Oftentimes on traditional 911 calls from cellphones, the location information shows up as the nearest cell tower, the news release said. The Federal Communications Commission will require cellphone carriers to deliver a “dispatchable” — an accurate location within 50 meters — for just 40 percent of cellphone calls by next year.
To use the app, download the SirenGPS app on your smartphone, create an account and fill our your profile information.
In contrast, the SirenGPS app delivers the caller’s pinpointed location for more than 90 percent of calls, and will work even when cell service isn’t available, the news release said. Users can also upload profile information, such as medical history and emergency contacts, and they can indicate which emergency service they need.
The profile information can prove to be life-saving, Dudley said.
“There are also huge implications for when someone can’t speak to us either because doing so would put them in danger or because of the nature of their medical emergency — language barriers, too shaken up to speak, you name it,” Dudley said. “We’ll know where callers are and what they need with the push of a button.”

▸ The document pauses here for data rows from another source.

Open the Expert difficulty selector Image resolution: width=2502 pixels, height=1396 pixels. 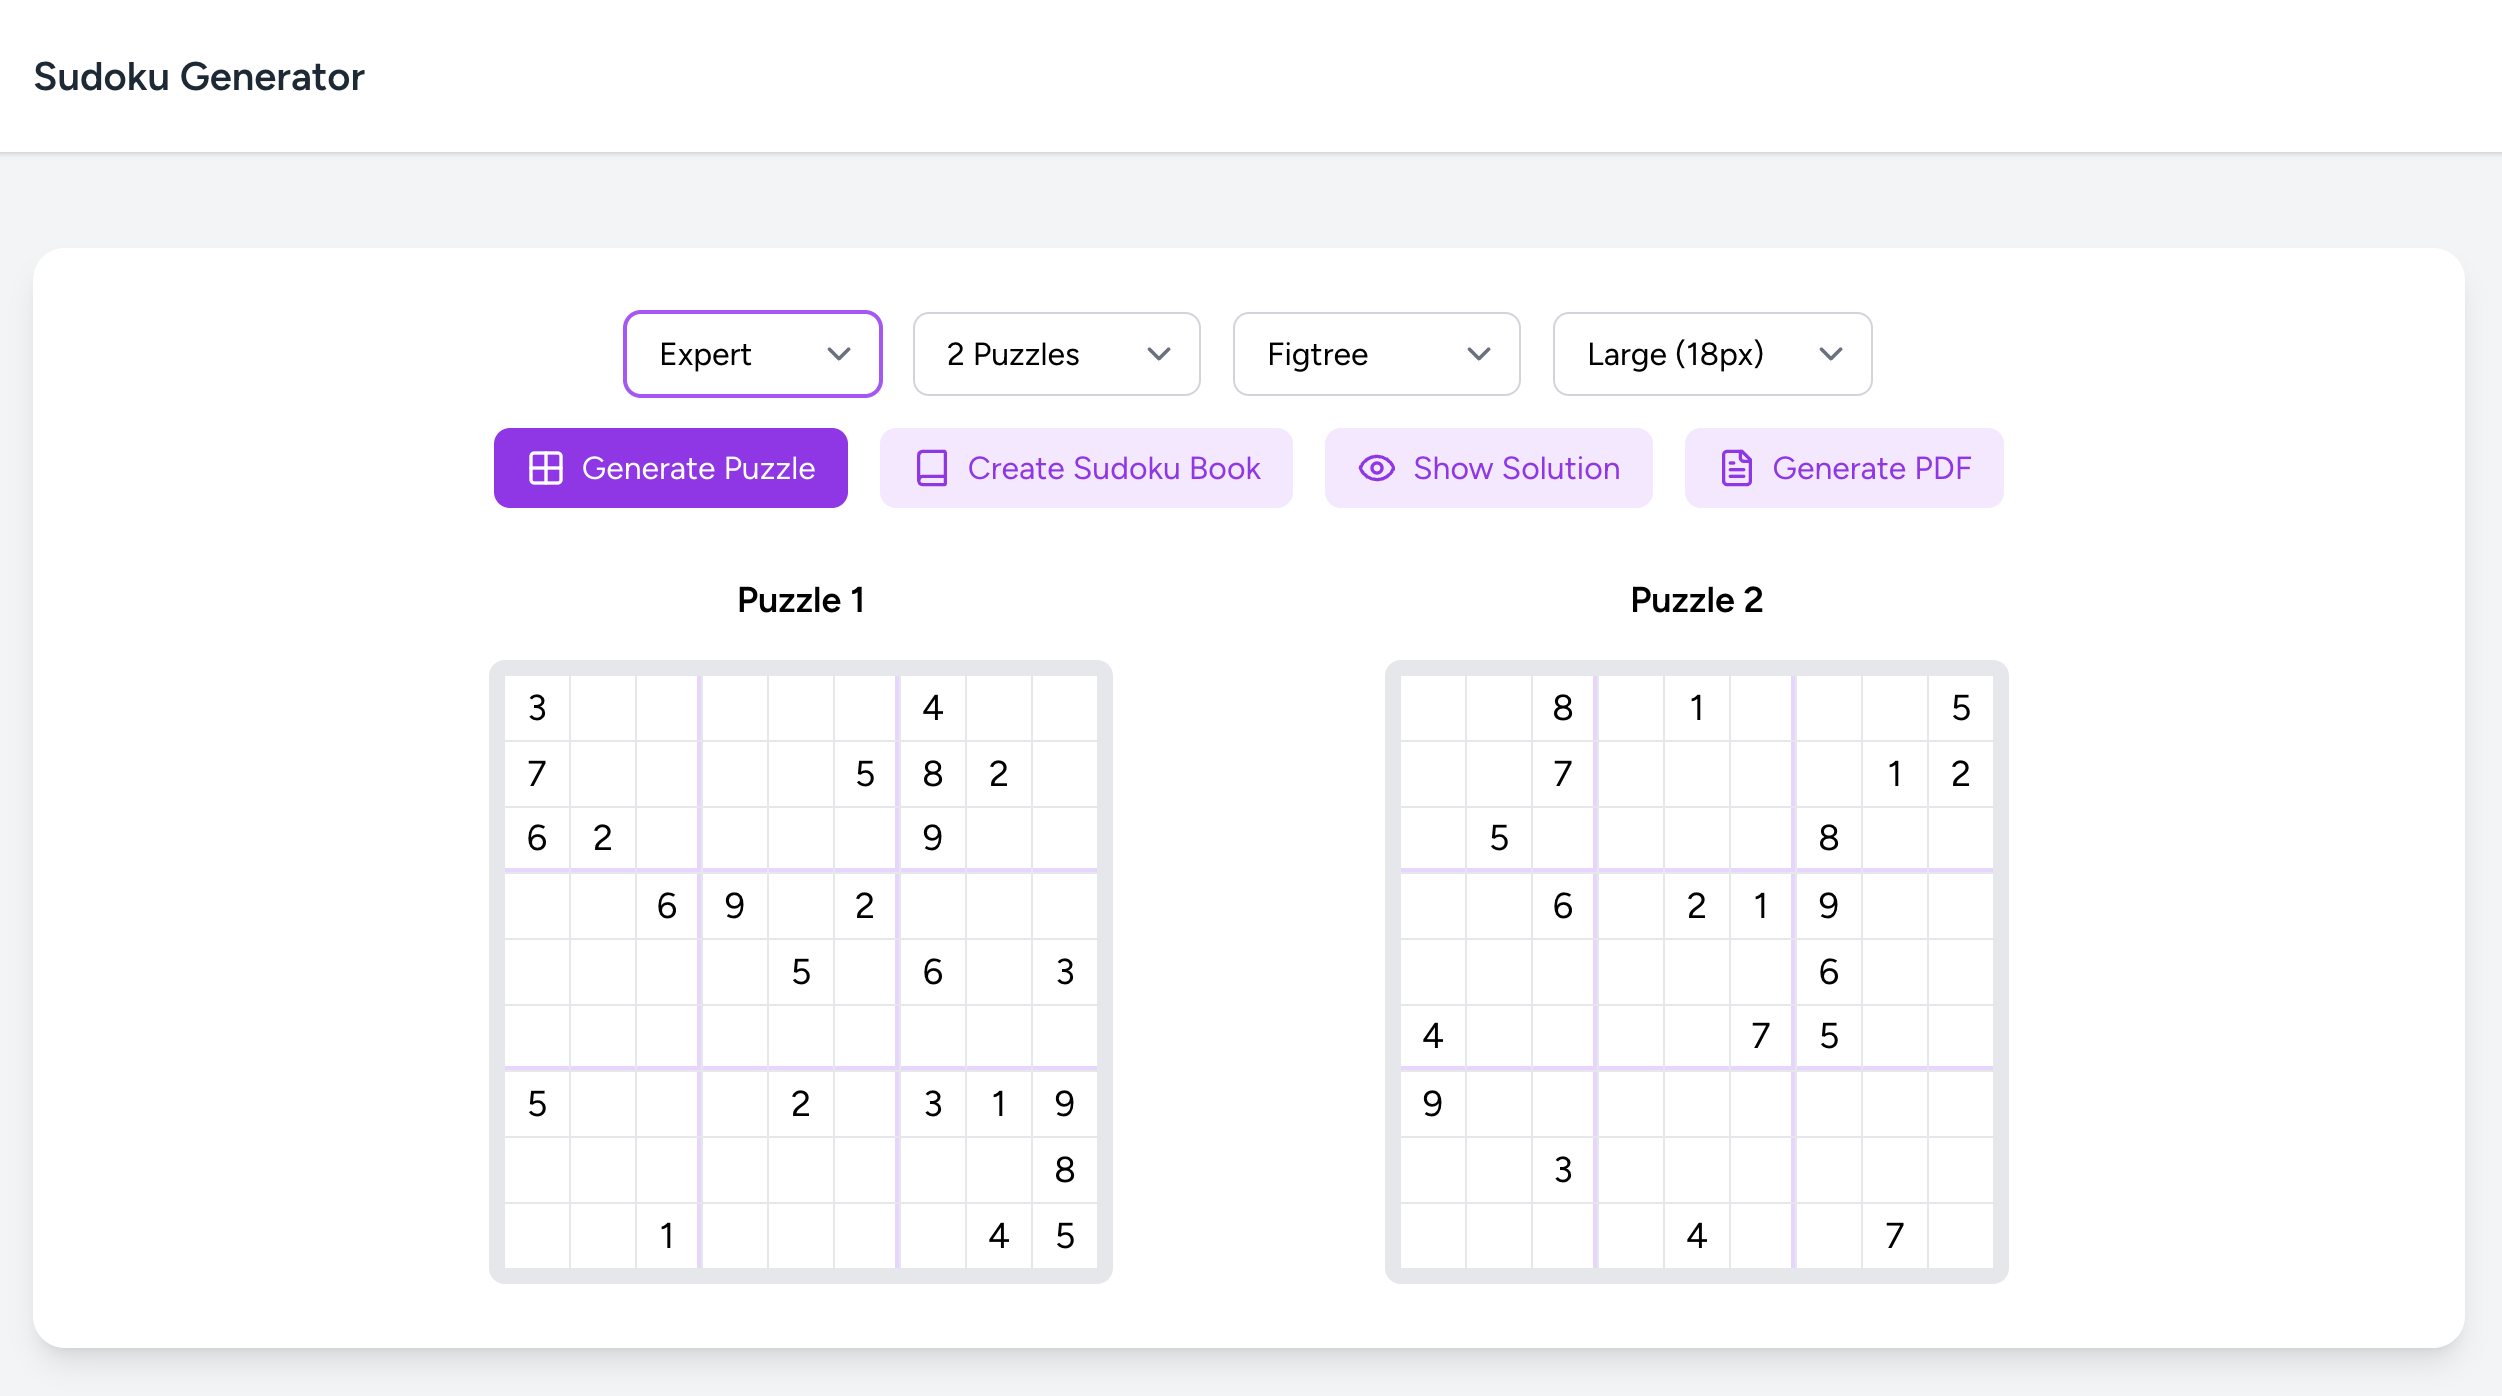point(752,353)
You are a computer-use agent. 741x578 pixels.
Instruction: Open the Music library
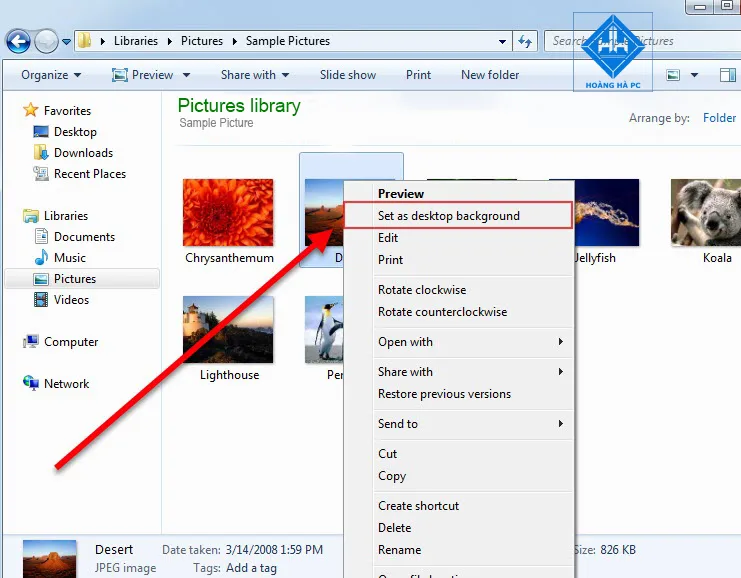(x=70, y=258)

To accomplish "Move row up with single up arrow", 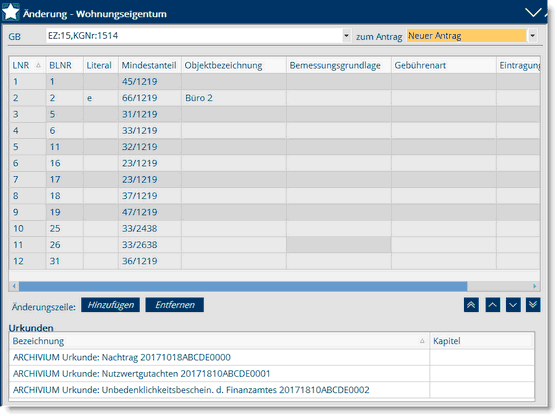I will pos(492,305).
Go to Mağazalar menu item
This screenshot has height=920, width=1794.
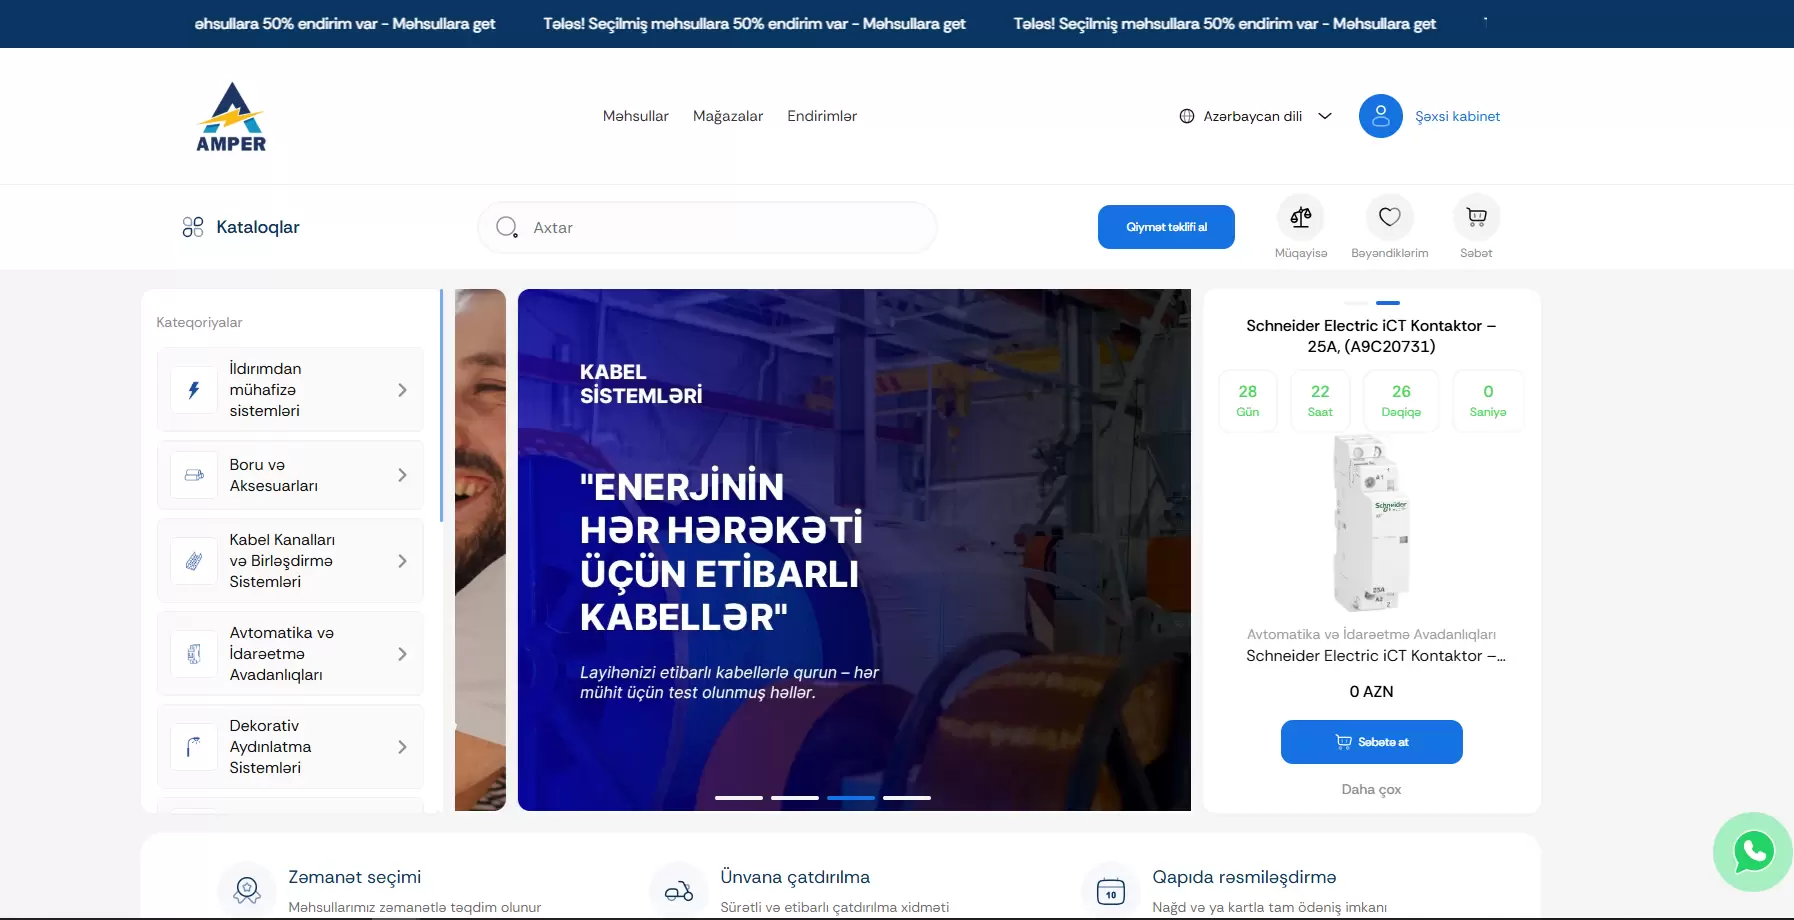click(727, 116)
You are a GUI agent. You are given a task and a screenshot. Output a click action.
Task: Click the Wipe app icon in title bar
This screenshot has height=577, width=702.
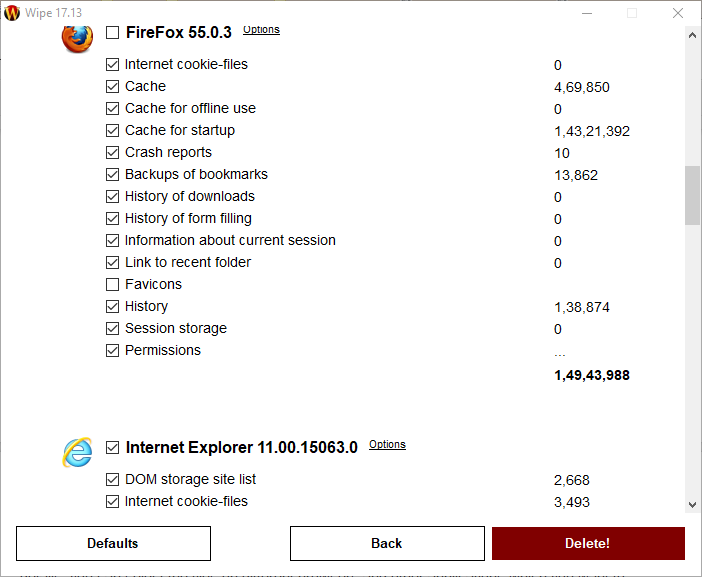point(12,13)
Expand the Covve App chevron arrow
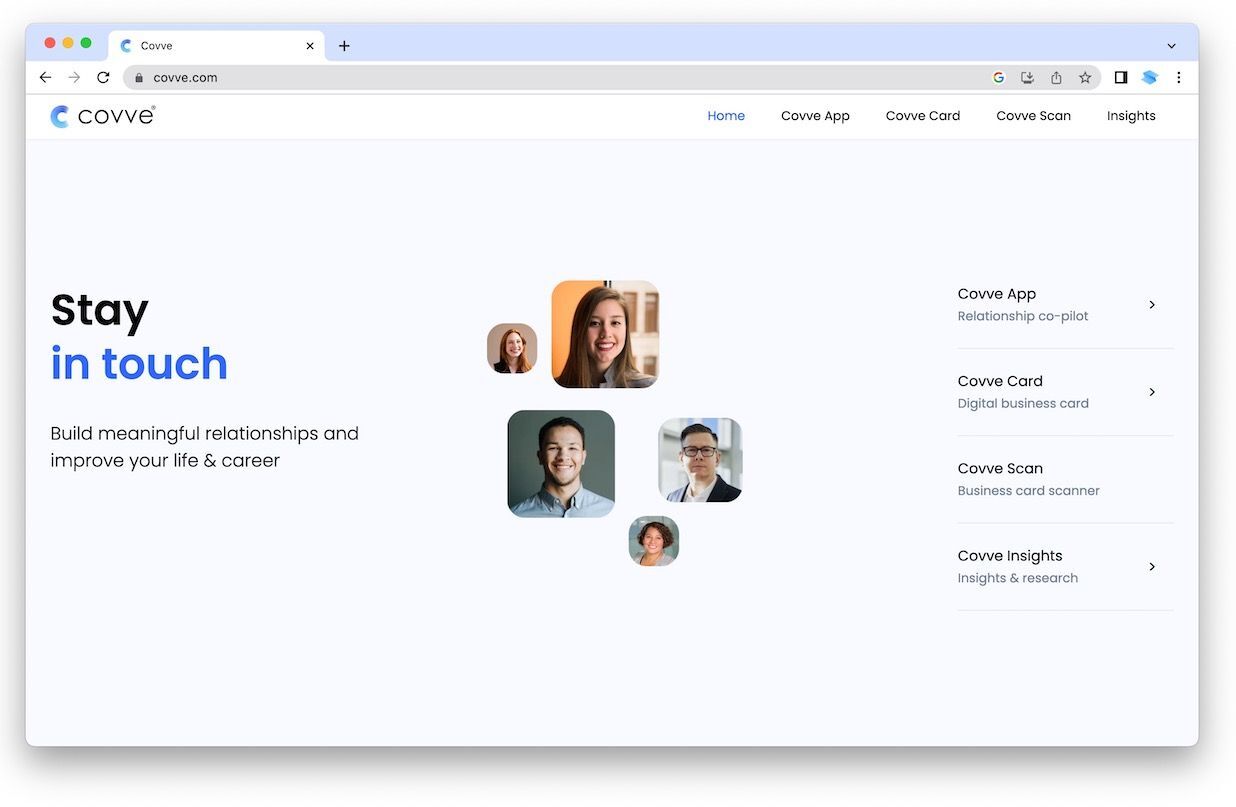 [x=1152, y=305]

Calling 911 through the app is “fewer clicks than a normal call,” the news release said.
The news release cites an FCC study that estimates using this kind of technology compared to traditional cellphone calls could save more than 10,000 lives per year in the U.S.
The Northeast Tarrant Communications Center fields 911 calls for Colleyville, Keller, Southlake and Westlake, serving almost 100,000 residents.
The city of Keller will also move its emergency mass notification system to the Siren GPS platform.